If Running Hurts Your Knees Do This


Because Running Doesn’t have to Hurt


The Key

To pain free running is strength through your backside, while taking care of your tissue.

Your knee (patella) is meant to bend, fully, and without restriction. For years we’ve been told that your knees going over your toes is bad and we’ve been lied to. Finally you are seeing a shift in healthy exercises that build strong knees.

No matter how much stretching you do, without strength you aren’t reinforcing the system to eliminate pain. Stretching is the band-aid, whereas strength is the cure.


First

Look at the opposite. In the case, the opposite of your quad is your hamstrings. As you strengthen your hamstrings it tightens the muscles, which loosens quads relieving tension on your patella tendon (the main culprit of knee pain).

This is a super common way of eliminating imbalances that cause minor aches and pains. We use our quads when we walk, sit, and do many things in our daily lives so it’s recommended to do twice as much hamstring strengthening exercises than quad to even them out.


Then

Now that you have strength, teach your tissue how to be strong through it’s fullest range of motion. That way when you only need a small percent of it (running) it’s simple and easy.

The easiest way to do this is to sit on your ankles. This is the deepest flexion you knees can handle and you can easily scale it by sitting on a box or a block, as well as make it harder by elevating your heels.

Getting into this position, and almost squatting out of it (see video example) so you raise your hips up will strengthen that range of motion through time and reps.


The Goal

Should be avoiding the need to “band-aid” the pain each and every time you want to run. Taking a more systematic approach to strength and mobility will build resiliency that just makes everything easier.

We all have access to pavement, and we all have to ability to move. No one should have be satisfied with pain in simplicity.

There is a reality where you run pain free.

#### [The data]
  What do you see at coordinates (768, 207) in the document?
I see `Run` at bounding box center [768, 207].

#### [Tasks to carry out]
A. What does the knee pain article name as the main culprit of knee pain?
B. Sum up the knee pain article in two sentences.
C. Please edit the knee pain article, starting with "Getting into this" and going on through "time and reps.", and put "repetitions" in place of "reps".
Rely only on the knee pain article, not the lines.

#### [Answers for the exercise]
A. The patella tendon.

B. The knee pain article says the key to pain-free running is strength through your backside while taking care of your tissue, since stretching is the band-aid and strength is the cure. It recommends strengthening the hamstrings to relieve tension on the patella tendon, then teaching the tissue to be strong through its fullest range of motion, such as by sitting on your ankles.

C.
Getting into this position, and almost squatting out of it (see video example) so you raise your hips up will strengthen that range of motion through time and repetitions.